Na sua atuação, Laura vê com frequência a necessidade de apoio mútuo entre mulheres. “Lembro de um caso em que várias funcionárias resolveram falar sobre o assédio sexual que sofriam de um mesmo gerente. Elas se uniram, levaram o assunto à Justiça e venceram. O homem foi demitido e punido e elas, indenizadas. Mas ainda vejo muitas denúncias que não vão para frente porque apenas uma mulher fala, não conta com outras vítimas de assédio moral ou sexual”, relata. “Mas se você tem um olhar sensível à questão de gênero, é possível compreender a pessoa que está ali, a situação de vulnerabilidade e opressão pela qual ela passou”, complementa.

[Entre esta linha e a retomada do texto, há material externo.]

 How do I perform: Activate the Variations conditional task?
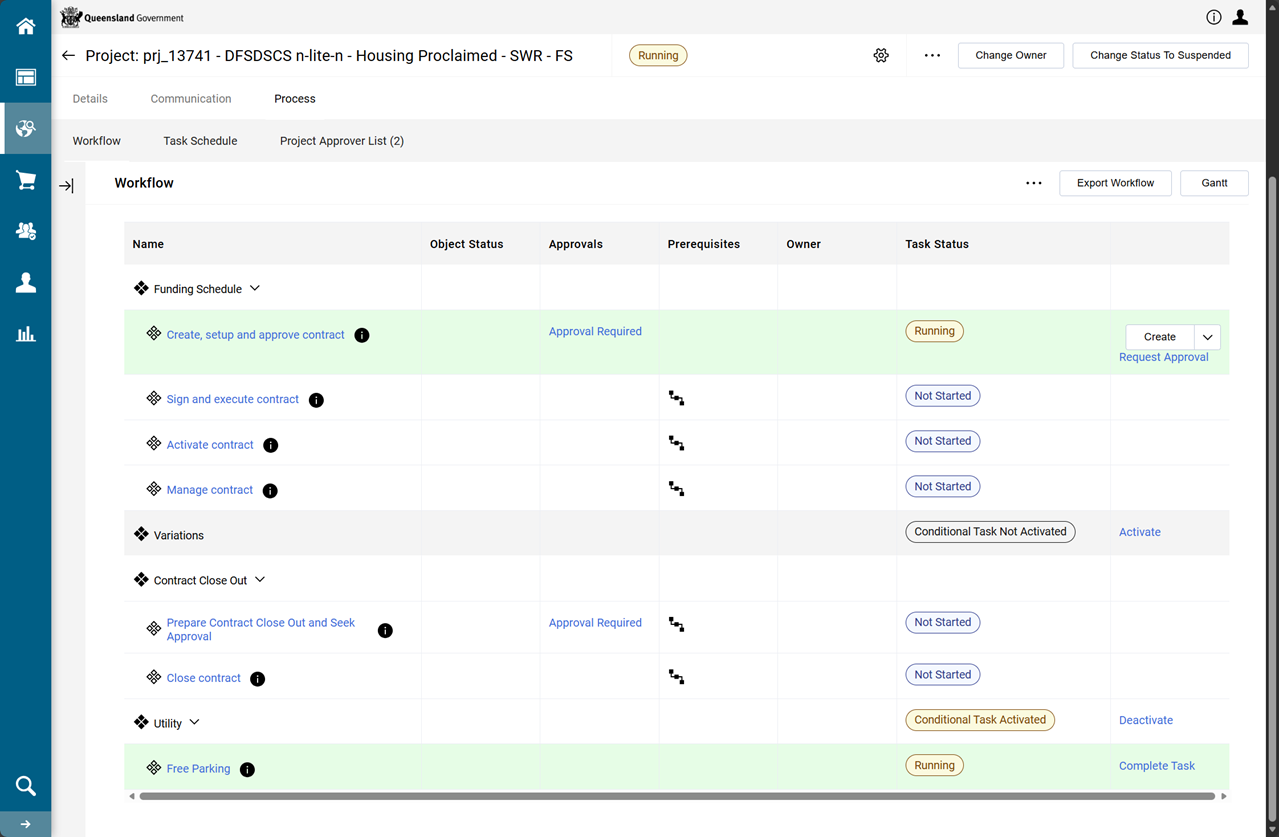tap(1139, 532)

Na rotina de trabalho da assistente social do Instituto Maria da Penha (IMP) no Recife, Nadiedja Souza, não faltam histórias de vítimas que não encontraram apoio. Ainda é comum que outras mulheres normalizem más condutas masculinas afirmando que o homem “não fez por querer” ou que a denunciante “está só magoada”. “Quando uma mulher é vítima de violência, física ou emocional, poucas pessoas ajudam ou escutam. Se uma mulher ouve de outra que ela ‘deixe pra lá’, ela vai se sentir ainda mais sozinha nesse ciclo de violência e ainda mais exposta ao risco”, destaca Nadiedja.

Mas até mesmo a palavra sororidade precisa de atenção especial. A professora do Departamento de Sociologia da PUC-SP Carla Cristina Garcia destaca que a expressão não consegue abarcar as diferenças raciais e de classe que afetam mulheres de variadas maneiras. “Não somos todas irmãs porque não passamos pelas mesmas dificuldades. Uma mulher negra está muito mais exposta à violência sexual que uma mulher branca. E isso precisa ser reconhecido”, chama a atenção.

Por isso, o movimento feminista negro propõe o uso de um outro termo: dororidade. “Enquanto as mulheres brancas lutavam para entrar no mercado de trabalho, as mulheres negras já trabalhavam desde a escravidão. E diferenças de luta como essa permanecem até hoje”, explica a militante feminista negra interseccional Taísa Silveira.